I’m tired but I cannot sleep.  My mind won’t shut off.  I should feel something more then I do.  I can feel the chill of winter closing in.  Out of everything I could feel, that’s the only thing I don’t want to feel.  

I have no one to blame but myself for this mess.  I guess that’s why it doesn’t really matter to anyone else.  

I fucked up.  I always tell myself that throughout my life I have helped people find themselves; in reality I think that all I have done is fuck things up.  In my wonderful way I have taken people’s wonderful lives and fuck them up.  
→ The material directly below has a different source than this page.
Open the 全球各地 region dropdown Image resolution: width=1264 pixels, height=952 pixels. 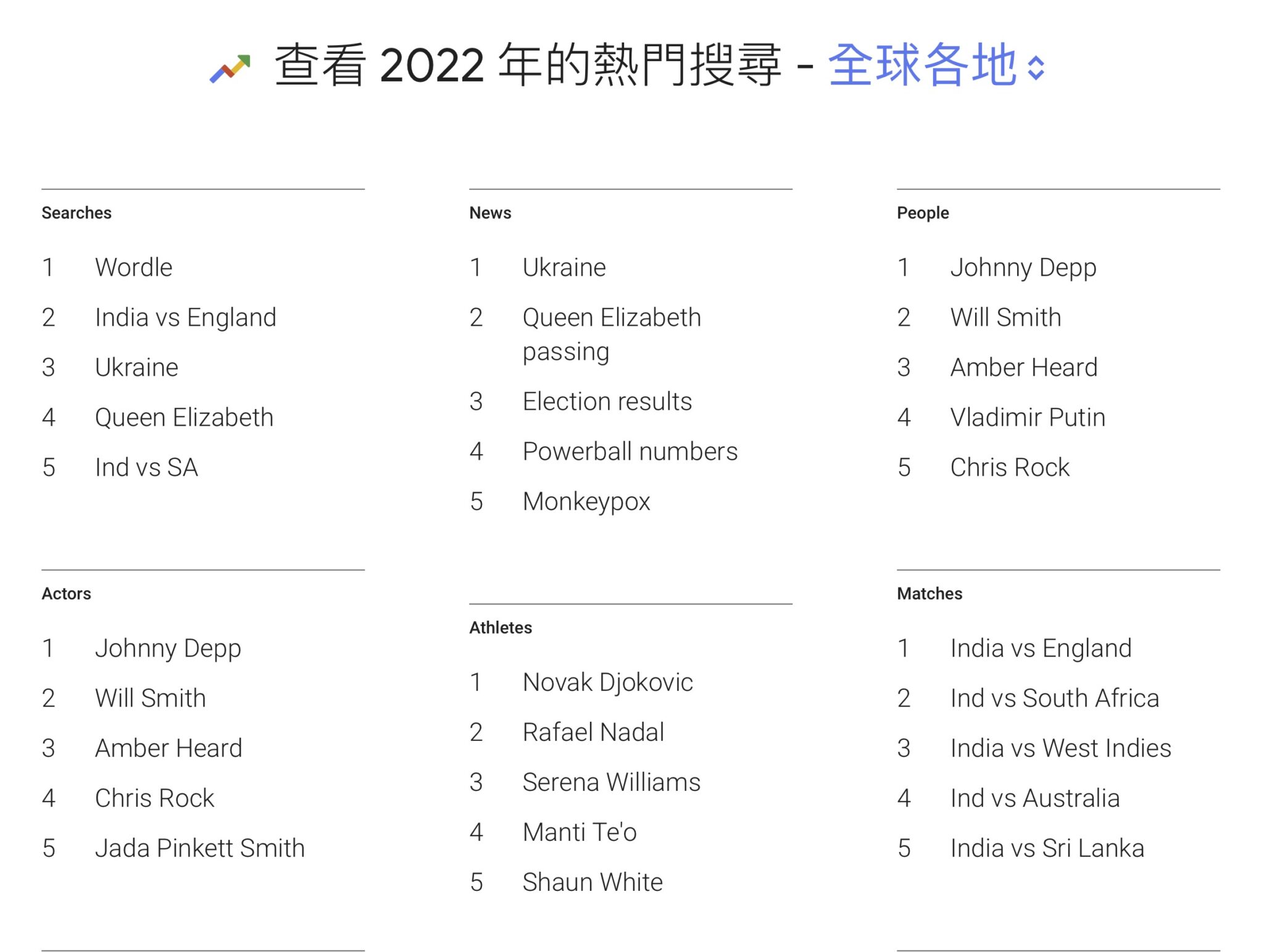click(922, 65)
I really should give up this self loathing that I have, but it’s hard not to look at all I’ve done in my life and not hate me.  I haven’t done anything good since I was 19.  This decent of mine started at college and never really stopped.  
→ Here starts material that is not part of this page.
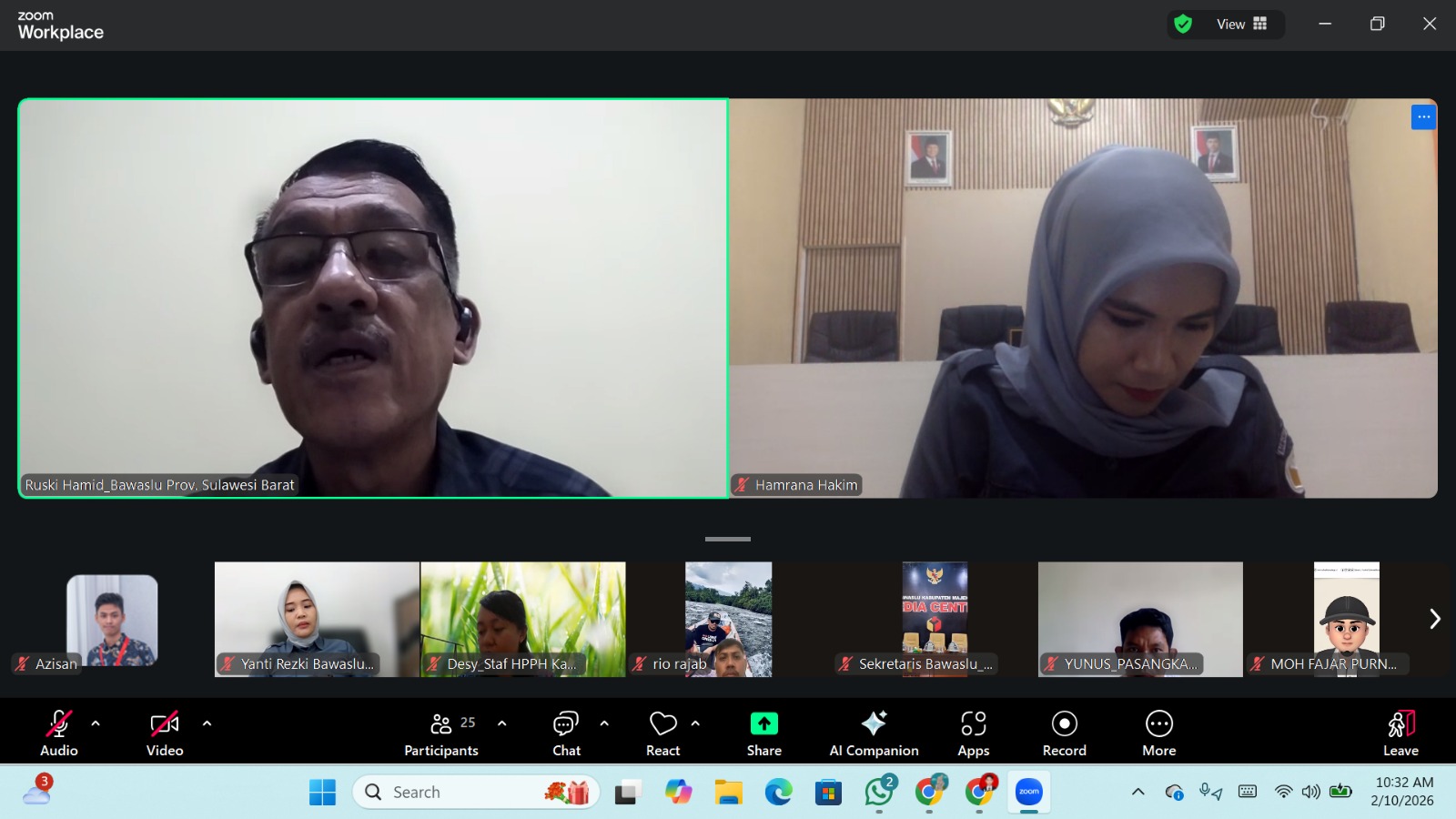
Task: Open the Participants list
Action: click(x=441, y=733)
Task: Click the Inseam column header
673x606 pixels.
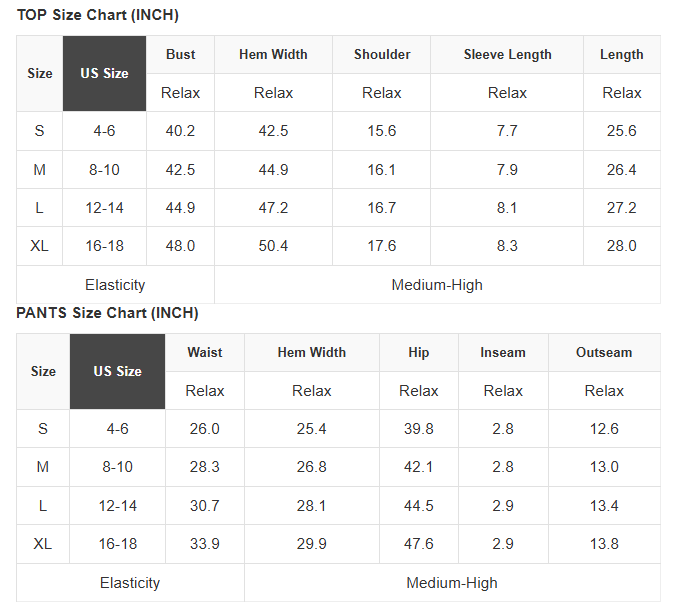Action: click(x=503, y=352)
I have become so co-dependant that I can’t live without being in a relationship, good or bad.  It is because of that, I stay in the worst relationships and leave all the best ones.  It started with Stacia.  I should have realized then that I didn’t need to be in a relationship to be whole.  Then I continued to spiral downward with Shannon.  By then all sense of who I was disappeared.  I don’t even know who I am anymore.  

I want my fire back.  I want to feel the way I did back in 93, back when everything still had meaning for me, when I felt that there was nothing in the world that could stop me.  I have become a shell of who I used to be and I can’t find a way back.  I have wasted too much time.  I’m getting too old for all this shit.  

1 Comments:

Tina said...

tomorrow is a new day, wake up and smell the roses... :)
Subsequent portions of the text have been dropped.